> Consigne 1:
Reproduis à l'identique les lignes des rangées, depuis le début des rangées jusqu'à la ligne contenant « Screen dimensions: 1456x819 (480, 56) », celle-ci comprise.

> Texte choisi:
# # # # #
Dire tout haut l’enfer vécu au quotidien par les habitants et la colère de voir une jeunesse abandonnée aux mains des réseaux mafieux. Dénoncer enfin les conséquences d’une rupture d’égalité républicaine qui fait sombrer non seulement Saint-Denis mais la Seine-Saint-Denis toute entière.
Les intrusions répétées d’individus liés aux trafics symbolisent la faillite de l’État sur notre territoire. Un État paraissant incapable de garantir de façon égale aux enfants de la République de grandir dans un espace serein, sûr, propice à l’éducation et à l’épanouissement.
La gravité de notre situation n’a pas échappé à M. Leclerc, préfet de Seine-Saint-Denis qui nous a reçus le 4 septembre dernier.
Les « efforts consentis » sont pour la plupart de nature sécuritaire et répressive : 28 agents supplémentaires quand il nous en faudrait 200 de plus rien que pour Saint-Denis.
Le développement des trafics se nourrit d’autres graves défaillances : justice pénale et civile ralentie par ses effectifs insuffisants et ses tribunaux saturés, dispositifs de protection de l’enfance devenus inefficaces, prévention spécialisée décimée, non-remplacement des enseignants absents contribuant aux difficultés scolaires et aux décrochages, une absence de programmes sociaux de lutte contre la précarité, difficulté d’accès aux soins et à l’emploi, un tissu associatif qui vivote par absence de subventions publiques, affectation de néo-titulaires et instabilité des équipes qui freinent le bon fonctionnement des services publics, etc.
Le constat est tel qu’il a poussé cinq maires du 93 à entamer une action en justice contre l’État. La mobilisation des citoyens partout dans le 93 mais aussi à Toulouse, Montpellier et Marseille témoigne de leur volonté de reprendre la situation en main et de ne plus subir.
# # # # #
> Données fournies:

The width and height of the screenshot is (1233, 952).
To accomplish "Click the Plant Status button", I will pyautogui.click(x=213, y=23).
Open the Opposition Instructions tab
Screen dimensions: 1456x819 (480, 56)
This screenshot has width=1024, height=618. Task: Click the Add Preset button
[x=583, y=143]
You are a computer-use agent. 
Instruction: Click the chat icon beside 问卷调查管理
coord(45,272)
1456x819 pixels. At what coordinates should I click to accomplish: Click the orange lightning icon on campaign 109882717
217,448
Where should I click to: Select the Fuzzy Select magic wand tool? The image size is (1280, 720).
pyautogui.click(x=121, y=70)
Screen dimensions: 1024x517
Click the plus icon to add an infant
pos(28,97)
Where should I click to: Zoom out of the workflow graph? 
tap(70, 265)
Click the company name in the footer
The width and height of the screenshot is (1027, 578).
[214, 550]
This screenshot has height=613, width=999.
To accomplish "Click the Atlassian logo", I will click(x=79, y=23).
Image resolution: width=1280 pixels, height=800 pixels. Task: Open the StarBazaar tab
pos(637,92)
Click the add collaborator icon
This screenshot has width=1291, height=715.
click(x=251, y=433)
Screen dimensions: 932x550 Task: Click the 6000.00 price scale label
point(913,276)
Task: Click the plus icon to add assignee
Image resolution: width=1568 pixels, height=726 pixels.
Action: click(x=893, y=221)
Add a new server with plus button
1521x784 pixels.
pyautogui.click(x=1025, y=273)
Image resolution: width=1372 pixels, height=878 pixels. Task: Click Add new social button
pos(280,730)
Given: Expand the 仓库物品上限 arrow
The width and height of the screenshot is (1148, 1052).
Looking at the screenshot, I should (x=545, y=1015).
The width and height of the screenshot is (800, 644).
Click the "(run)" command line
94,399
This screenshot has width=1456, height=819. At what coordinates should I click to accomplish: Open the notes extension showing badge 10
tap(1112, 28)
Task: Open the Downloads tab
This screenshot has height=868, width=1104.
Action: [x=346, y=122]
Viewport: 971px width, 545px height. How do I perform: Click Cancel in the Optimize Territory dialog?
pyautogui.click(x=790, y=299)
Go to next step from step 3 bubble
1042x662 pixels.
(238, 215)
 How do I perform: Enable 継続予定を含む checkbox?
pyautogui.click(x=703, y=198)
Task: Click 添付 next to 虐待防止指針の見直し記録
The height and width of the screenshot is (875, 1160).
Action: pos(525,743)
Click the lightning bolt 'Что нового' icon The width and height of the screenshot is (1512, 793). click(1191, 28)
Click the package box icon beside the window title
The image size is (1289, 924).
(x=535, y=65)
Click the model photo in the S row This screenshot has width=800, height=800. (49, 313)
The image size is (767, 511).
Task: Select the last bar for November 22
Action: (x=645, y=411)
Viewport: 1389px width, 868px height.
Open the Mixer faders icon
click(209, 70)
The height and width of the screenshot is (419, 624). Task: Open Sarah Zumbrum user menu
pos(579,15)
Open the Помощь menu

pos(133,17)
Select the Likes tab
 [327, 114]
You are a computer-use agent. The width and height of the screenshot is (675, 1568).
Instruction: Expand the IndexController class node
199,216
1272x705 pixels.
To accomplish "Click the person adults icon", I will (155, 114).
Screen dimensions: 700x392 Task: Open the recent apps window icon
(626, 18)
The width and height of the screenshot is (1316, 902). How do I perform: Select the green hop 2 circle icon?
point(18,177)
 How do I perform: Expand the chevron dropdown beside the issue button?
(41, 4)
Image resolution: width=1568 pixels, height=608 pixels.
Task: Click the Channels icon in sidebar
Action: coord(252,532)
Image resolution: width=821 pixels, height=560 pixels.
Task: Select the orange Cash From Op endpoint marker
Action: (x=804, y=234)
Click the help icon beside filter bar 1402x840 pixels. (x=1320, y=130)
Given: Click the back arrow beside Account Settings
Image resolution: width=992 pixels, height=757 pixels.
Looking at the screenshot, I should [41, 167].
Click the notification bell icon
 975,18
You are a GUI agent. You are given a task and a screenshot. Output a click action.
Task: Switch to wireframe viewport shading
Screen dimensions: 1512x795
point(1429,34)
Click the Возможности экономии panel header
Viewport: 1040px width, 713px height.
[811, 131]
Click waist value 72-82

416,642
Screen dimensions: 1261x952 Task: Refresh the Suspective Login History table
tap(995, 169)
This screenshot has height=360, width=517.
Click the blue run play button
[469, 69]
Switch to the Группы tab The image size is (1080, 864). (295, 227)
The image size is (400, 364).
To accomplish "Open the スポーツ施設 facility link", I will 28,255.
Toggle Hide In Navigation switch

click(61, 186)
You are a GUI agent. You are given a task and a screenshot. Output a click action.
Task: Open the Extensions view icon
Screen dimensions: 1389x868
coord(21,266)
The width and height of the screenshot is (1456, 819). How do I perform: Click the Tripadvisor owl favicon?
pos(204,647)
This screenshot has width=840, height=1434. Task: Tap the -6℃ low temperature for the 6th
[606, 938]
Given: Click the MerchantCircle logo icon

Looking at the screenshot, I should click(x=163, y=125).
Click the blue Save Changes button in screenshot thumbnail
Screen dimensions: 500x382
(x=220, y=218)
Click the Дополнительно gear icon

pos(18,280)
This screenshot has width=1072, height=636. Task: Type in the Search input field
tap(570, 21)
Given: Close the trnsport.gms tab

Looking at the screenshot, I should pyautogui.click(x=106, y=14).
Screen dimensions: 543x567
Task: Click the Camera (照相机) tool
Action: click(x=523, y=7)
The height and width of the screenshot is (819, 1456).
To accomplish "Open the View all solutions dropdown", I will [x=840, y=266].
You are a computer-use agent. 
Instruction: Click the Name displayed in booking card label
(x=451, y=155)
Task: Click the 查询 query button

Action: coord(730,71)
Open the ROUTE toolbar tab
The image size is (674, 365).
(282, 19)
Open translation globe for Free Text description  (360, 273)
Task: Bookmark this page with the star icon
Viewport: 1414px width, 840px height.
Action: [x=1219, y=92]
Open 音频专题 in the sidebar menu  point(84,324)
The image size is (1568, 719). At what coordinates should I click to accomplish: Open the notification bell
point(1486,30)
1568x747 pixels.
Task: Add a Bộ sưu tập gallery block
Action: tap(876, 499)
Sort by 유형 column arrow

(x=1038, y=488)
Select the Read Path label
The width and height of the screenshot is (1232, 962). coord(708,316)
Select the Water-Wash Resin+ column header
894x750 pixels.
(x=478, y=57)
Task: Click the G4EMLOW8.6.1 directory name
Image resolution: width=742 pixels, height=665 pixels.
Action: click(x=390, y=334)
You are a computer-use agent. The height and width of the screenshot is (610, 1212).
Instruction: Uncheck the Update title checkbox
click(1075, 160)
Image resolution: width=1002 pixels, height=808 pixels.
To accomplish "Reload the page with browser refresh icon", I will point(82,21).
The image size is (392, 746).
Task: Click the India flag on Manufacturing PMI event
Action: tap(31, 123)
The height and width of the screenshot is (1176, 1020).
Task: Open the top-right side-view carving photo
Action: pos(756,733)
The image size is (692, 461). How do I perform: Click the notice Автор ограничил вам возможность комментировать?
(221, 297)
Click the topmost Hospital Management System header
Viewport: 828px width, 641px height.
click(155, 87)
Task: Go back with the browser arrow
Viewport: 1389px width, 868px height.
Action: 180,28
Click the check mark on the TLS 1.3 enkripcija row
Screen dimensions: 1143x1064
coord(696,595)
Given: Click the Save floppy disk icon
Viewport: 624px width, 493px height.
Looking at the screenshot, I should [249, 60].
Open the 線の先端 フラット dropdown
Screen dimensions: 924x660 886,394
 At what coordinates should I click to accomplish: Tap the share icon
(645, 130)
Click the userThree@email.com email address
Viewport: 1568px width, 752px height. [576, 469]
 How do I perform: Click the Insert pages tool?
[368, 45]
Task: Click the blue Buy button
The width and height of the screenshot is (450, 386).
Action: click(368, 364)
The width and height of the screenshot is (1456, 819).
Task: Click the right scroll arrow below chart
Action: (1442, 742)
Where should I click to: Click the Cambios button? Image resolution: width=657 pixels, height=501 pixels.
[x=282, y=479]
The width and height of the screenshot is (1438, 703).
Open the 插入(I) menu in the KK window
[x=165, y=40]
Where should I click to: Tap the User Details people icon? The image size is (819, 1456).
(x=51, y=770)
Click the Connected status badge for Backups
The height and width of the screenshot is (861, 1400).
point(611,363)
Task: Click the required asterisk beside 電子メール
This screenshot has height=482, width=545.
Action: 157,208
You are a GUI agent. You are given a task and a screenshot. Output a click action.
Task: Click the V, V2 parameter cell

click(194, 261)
# # # # #
> Consigne 2:
Recopie mot pour mot le passage du texte sur Saint-Denis qui va de « Dire tout haut » jusqu'à « Seine-Saint-Denis toute entière. » inclus.

> Réponse complète 1:
The width and height of the screenshot is (1233, 952).
To accomplish "Click the Plant Status button", I will pyautogui.click(x=213, y=23).
Open the Opposition Instructions tab
Screen dimensions: 1456x819 (480, 56)

> Réponse complète 2:
Dire tout haut l’enfer vécu au quotidien par les habitants et la colère de voir une jeunesse abandonnée aux mains des réseaux mafieux. Dénoncer enfin les conséquences d’une rupture d’égalité républicaine qui fait sombrer non seulement Saint-Denis mais la Seine-Saint-Denis toute entière.